Ofgem and the UK Health and Safety Executive (HSE) already regulate the safety and integrity of the energy sector, and have gained additional responsibilities under the NIS Regulation to require operators to meet cyber security assurance goals. At the moment the regulation does not directly apply to the supply chain, but there is a logical pass-down of responsibility where the energy system operators are not able to achieve adequate cyber security without support from their suppliers. This is something that the government is carefully watching and, if needed, they may consider policy requiring more formal supply chain obligations in meeting cyber security standards.
Discussions in the meeting made it clear that there was an over-riding need for operators and all parts of the supply chain to be able to take action to manage cyber security risks because the fundamental goal is the protection of our society and that affects us all. Regulation just helps underpin this and helps create a level playing field of national perspectives as well as (in some cases) the opportunity provided by funding mechanisms.
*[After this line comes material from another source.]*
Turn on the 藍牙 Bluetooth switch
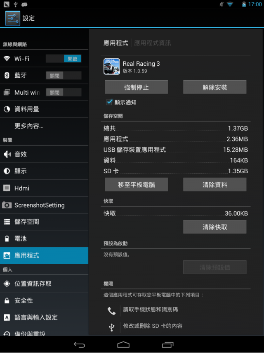pyautogui.click(x=64, y=75)
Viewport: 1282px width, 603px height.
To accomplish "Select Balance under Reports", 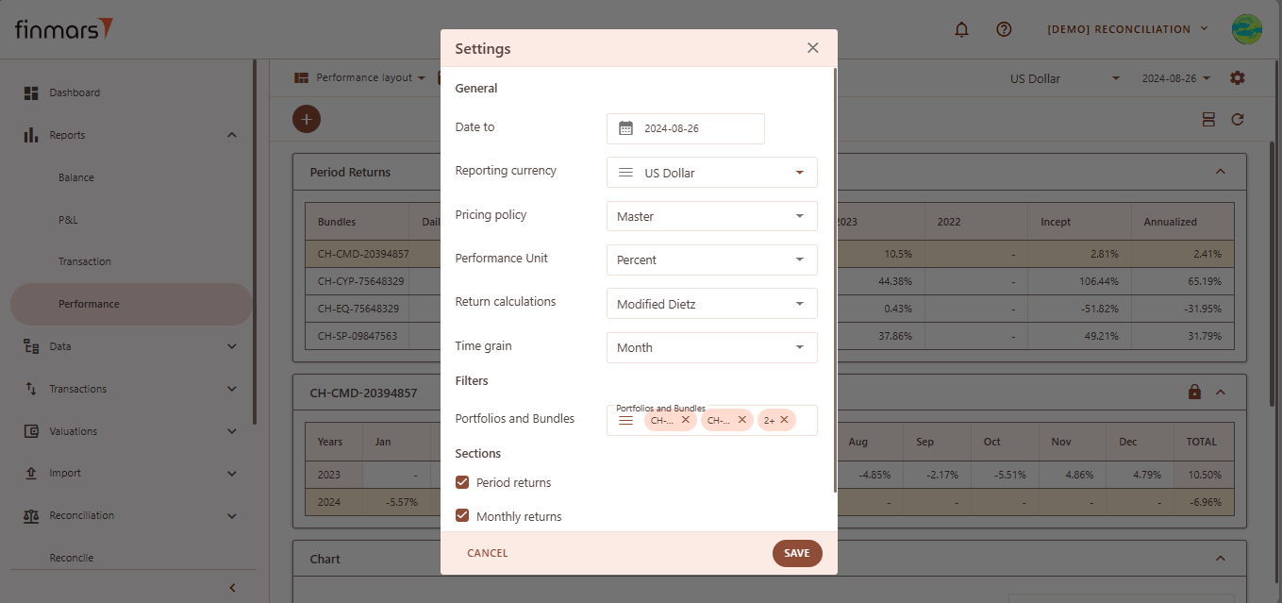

The Challenge of Digital Transformation
In a series of presentations we explored the transformation of business models – with many more players and roles such as consumer energy services and aggregators, as well as new distributed technologies with renewables in generation, small distribution networks and increased use of smart consumer devices. Much work needs to be done to ensure that the new businesses have access to cyber security management skills and that new technologies are designed, built and operated cyber-secure. There was a general sense that the move to innovation runs the risk of outpacing cyber security standards and that more needs to be done.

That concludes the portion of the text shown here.